---- DOCUMENT SECTION

Sen. Ben Nelson (D-Neb.), who opposed a global warming bill creating a cap-and-trade system last year, said he doesn’t pay much attention to what people from other countries say about the Senate.

“‘We’re going to do it the way we think it’s appropriate to do it,’ Nelson said. ‘And we will not be driven by their criticisms.’”

Later, the Hill writers pointed out that, “Sen. Sheldon Whitehouse (D-R.I.) said the EU is right to blame the Senate for blocking long-needed action.

“‘Partly, it’s the fact that healthcare is crowding everything else out, but it’s also partly because the polluting industries see the Senate as a place where they can hold 40 votes,’ Whitehouse said.

Senate Environment and Public Works Committee Chairwoman Barbara Boxer (D-Calif.) and Sen. John Kerry (D-Mass.) plan to release their climate change bill within ‘a matter of days,’ Kerry told The Hill. He said that the bill would arrive on schedule, but he didn’t dispute the charge from Europeans that action has run into delays.”

In an update from yesterday, GOP members of the House Ag Committee indicated that, “The cost of a national cap-and-trade system is good paying manufacturing jobs in rural America. This is according to a recent study from Charles River Associates International (CRA) and The Fertilizer Institute.

“The study highlights the estimated economic contributions of the U.S. fertilizer manufacturing industry in 2006. It also explains how a national cap-and-trade system, as envisioned in the Waxman-Markey bill (H.R. 2454), will jeopardize the domestic fertilizer industry, which is critical for food production, food security, and a healthy U.S. economy.

“Ranking Member Frank Lucas recently visited one fertilizer plant in his Oklahoma district to emphasize the real risk of losing American jobs if the Waxman-Markey bill becomes law. Koch Nitrogen Company, LLC in Enid Oklahoma employs roughly 100 people plus numerous contractors. These jobs have an average compensation of $76,000, which is almost 80 percent greater than the U.S. average compensation across all industries. A national cap-and-trade system could force this plant to close because it would drive up the price of natural gas, which is critical for fertilizer production.”

--------
---- EXTRACTED ENTRIES

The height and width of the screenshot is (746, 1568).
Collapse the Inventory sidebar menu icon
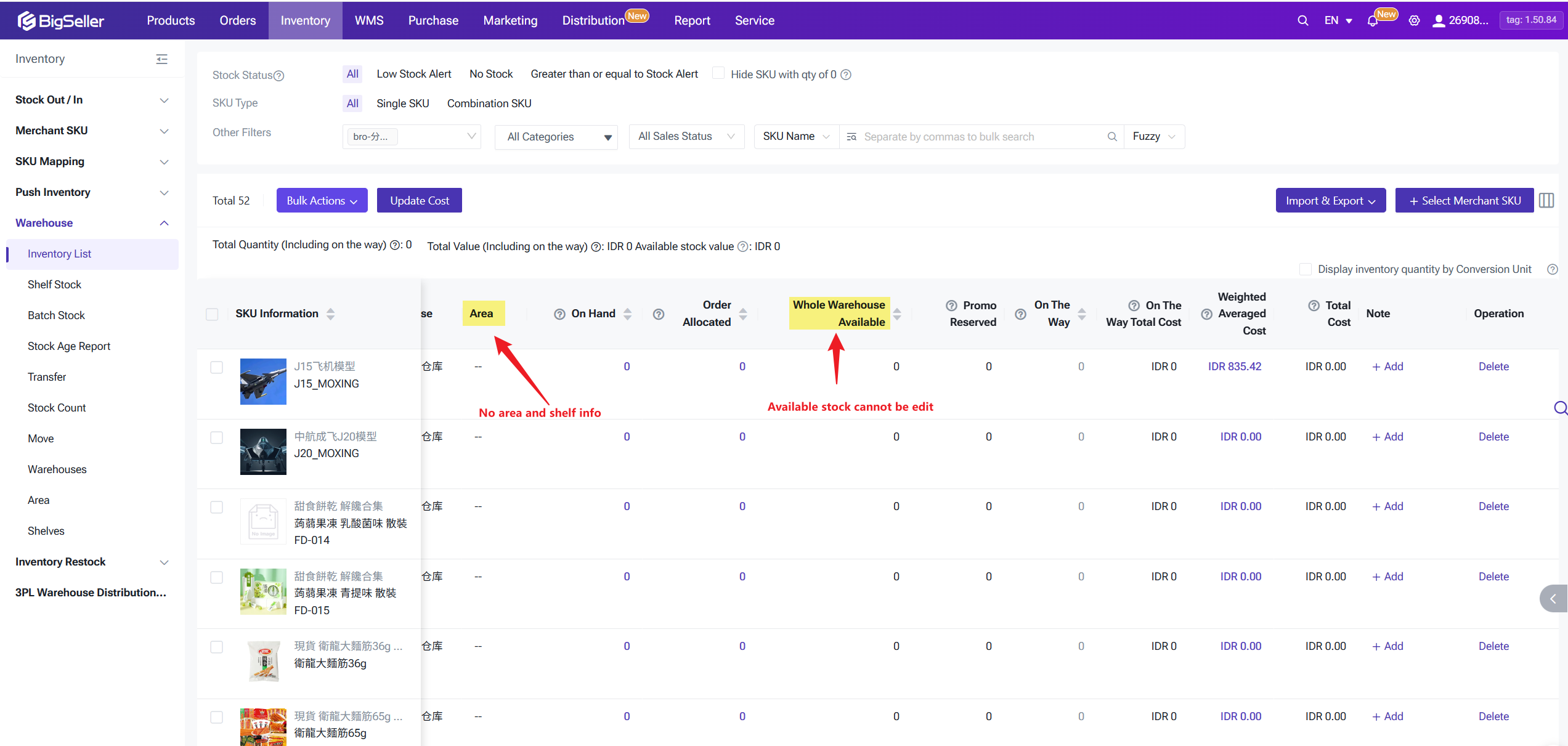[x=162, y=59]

--------
---- EXTRACTED ENTRIES

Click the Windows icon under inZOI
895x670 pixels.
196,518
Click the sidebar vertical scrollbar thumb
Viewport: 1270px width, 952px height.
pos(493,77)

--------

__SET TASKS__.
**A)** According to the climate bill text, roughly how many people does Koch Nitrogen Company, LLC in Enid, Oklahoma employ?
**B)** Copy the passage from the climate bill text word for word, starting at "Later, the Hill" and ending at "votes,’ Whitehouse said.".
The data is unrelated material and has no connection to the climate bill text.

__WORKED SOLUTIONS__.
**A)** Roughly 100 people, plus numerous contractors.

**B)**
Later, the Hill writers pointed out that, “Sen. Sheldon Whitehouse (D-R.I.) said the EU is right to blame the Senate for blocking long-needed action.

“‘Partly, it’s the fact that healthcare is crowding everything else out, but it’s also partly because the polluting industries see the Senate as a place where they can hold 40 votes,’ Whitehouse said.